Однако, как и во всяком безумии, в этом тоже была своя система. Можно догадаться, что розовый «либерализм» архитекторов ТПБ диктовался в первую очередь интересами администрации лагерей. Душевнобольной может быть опасен. Он целеустремлен и хитер — так что для него охрана не охрана — а топоры и прочие смертельные орудия в лагерях были доступны всегда. Иметь рядом с собой источник смертельной опасности не хотелось никому.
Другой причиной — и, возможно, более важной — было то, что к тому времени ТПБ стали спасительным островом ГУЛАГа для номенклатуры. Их она создала для себя и «своих», чтобы защититься от репрессий.
Вместе с Гусаровым в Казанской ТПБ сидели адмирал Лев Галлер, обвиненный в шпионаже в пользу союзников во время войны; племянник жены Молотова — Дмитрий Лешнявский[64]; сын судьи на процессе Зиновьева — Каменева Юрий Никитченко. С 1953 года в Ленинградской ТПБ сидел генерал-лейтенант, начальник штаба при Жукове Иван Варенников (пробыл там меньше года — умер Сталин). Так же, как и Гусаров, все эти люди были в статусе VIP.
= = = =
- [Задания к упражнению]:
• A. Ответьте на вопросы по тексту о ТПБ:
(i) Что, согласно тексту, в лагерях было доступно всегда?
(ii) Для кого, по словам текста, ТПБ стали спасительным островом ГУЛАГа?
(iii) В чем обвиняли адмирала Льва Галлера?
• B. Перепишите из текста о ТПБ без изменений всё, что идет от слов «Однако, как и» и вплоть до слов «защититься от репрессий.».
Отвечайте, опираясь только на сам текст.

- [Исследуемые данные]:
= = = =
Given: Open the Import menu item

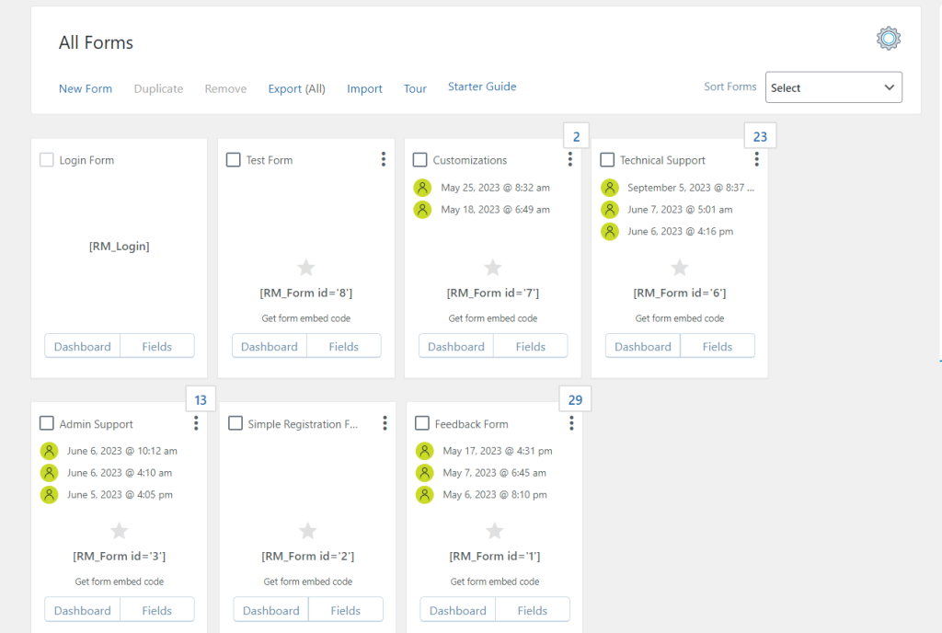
= = = =
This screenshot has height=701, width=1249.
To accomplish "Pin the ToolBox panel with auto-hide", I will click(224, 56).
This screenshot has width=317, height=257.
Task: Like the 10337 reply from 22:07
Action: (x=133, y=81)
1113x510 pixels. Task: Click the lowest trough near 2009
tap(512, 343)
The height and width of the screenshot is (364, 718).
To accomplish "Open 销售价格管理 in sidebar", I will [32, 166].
= = = =
- [Ожидаемые ответы]:
• A.
(i) Топоры и прочие смертельные орудия.
(ii) Для номенклатуры.
(iii) В шпионаже в пользу союзников во время войны.

• B.
Однако, как и во всяком безумии, в этом тоже была своя система. Можно догадаться, что розовый «либерализм» архитекторов ТПБ диктовался в первую очередь интересами администрации лагерей. Душевнобольной может быть опасен. Он целеустремлен и хитер — так что для него охрана не охрана — а топоры и прочие смертельные орудия в лагерях были доступны всегда. Иметь рядом с собой источник смертельной опасности не хотелось никому.
Другой причиной — и, возможно, более важной — было то, что к тому времени ТПБ стали спасительным островом ГУЛАГа для номенклатуры. Их она создала для себя и «своих», чтобы защититься от репрессий.